Reproduce each line from the records that holds "icon".

Supplied data.
━━━━━━━━━━━━━━━━

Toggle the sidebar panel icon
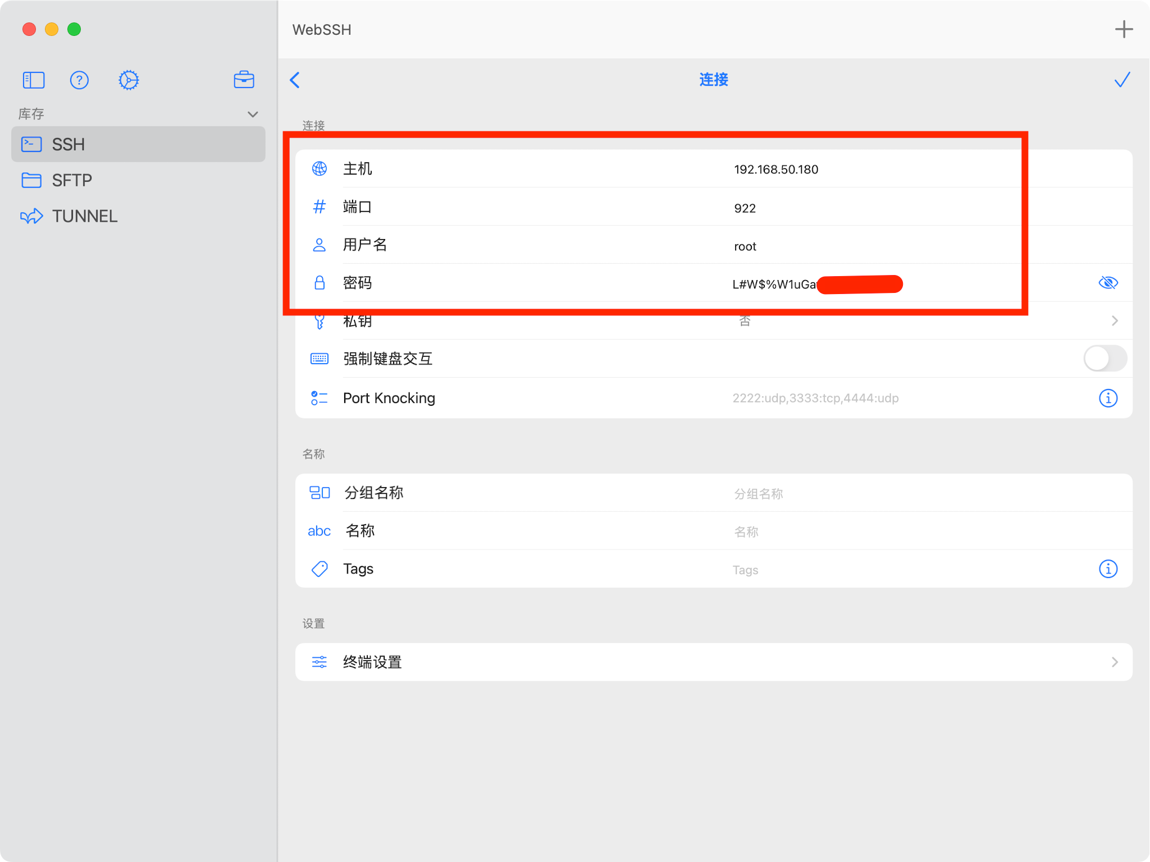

━━━━━━━━━━━━━━━━

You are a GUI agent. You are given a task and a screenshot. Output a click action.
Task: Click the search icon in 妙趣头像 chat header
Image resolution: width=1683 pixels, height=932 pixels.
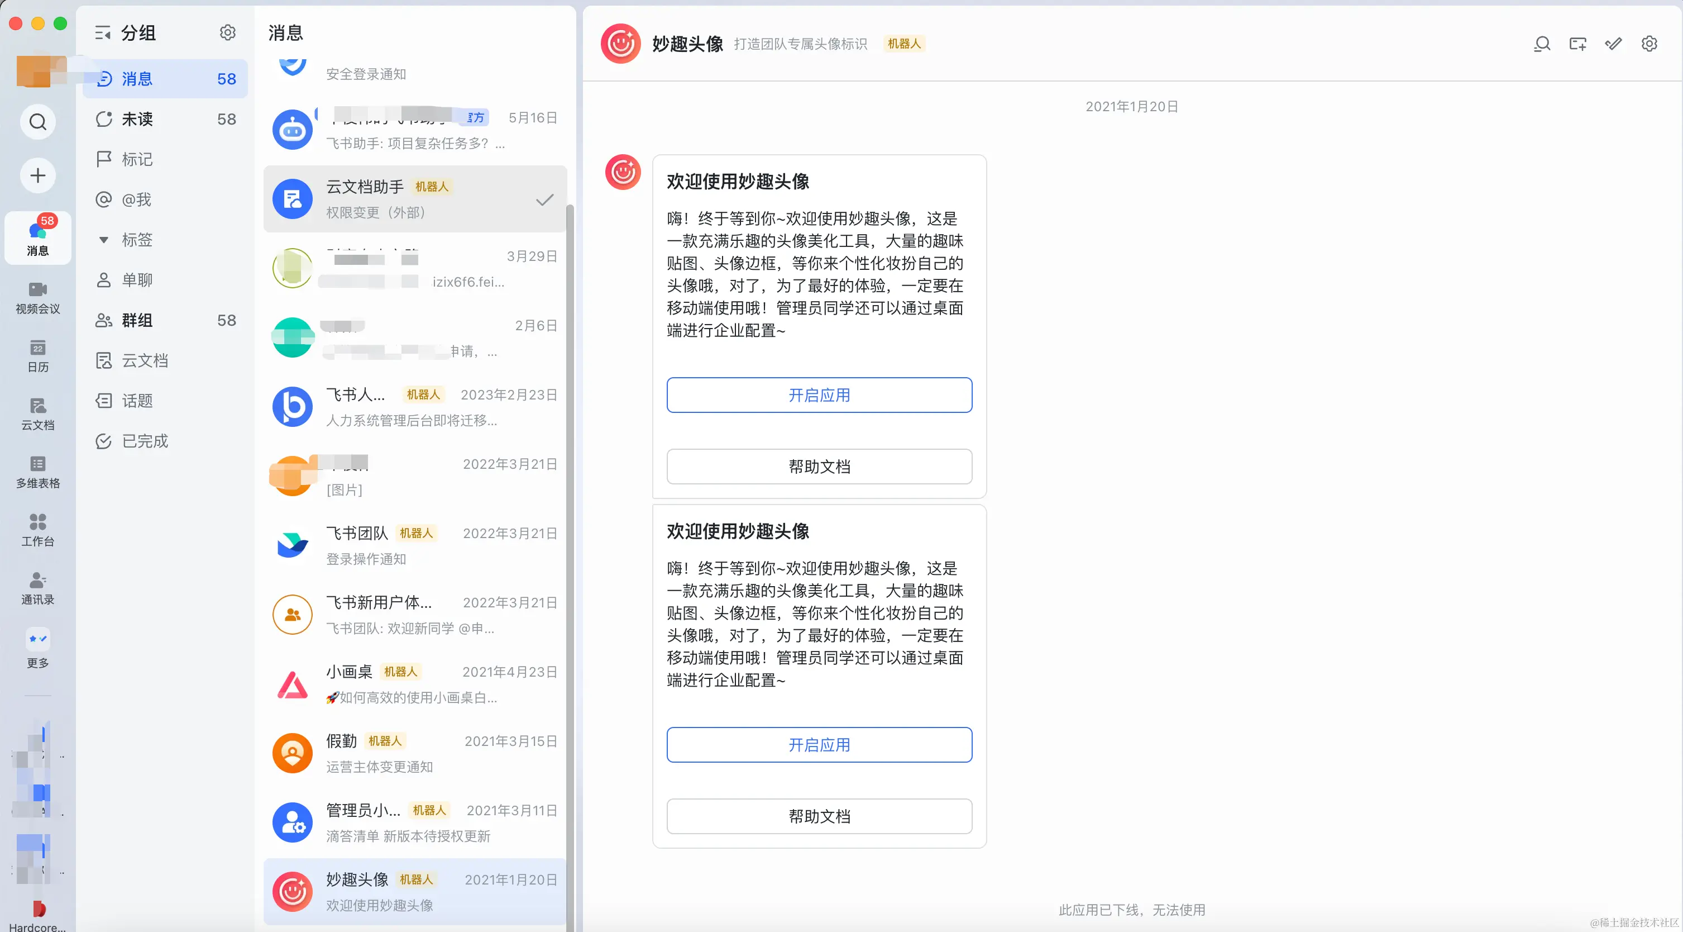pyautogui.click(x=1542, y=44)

━━━━━━━━━━━━━━━━

Expected output.
Toggle the sidebar panel icon
Task: Click the search icon in 妙趣头像 chat header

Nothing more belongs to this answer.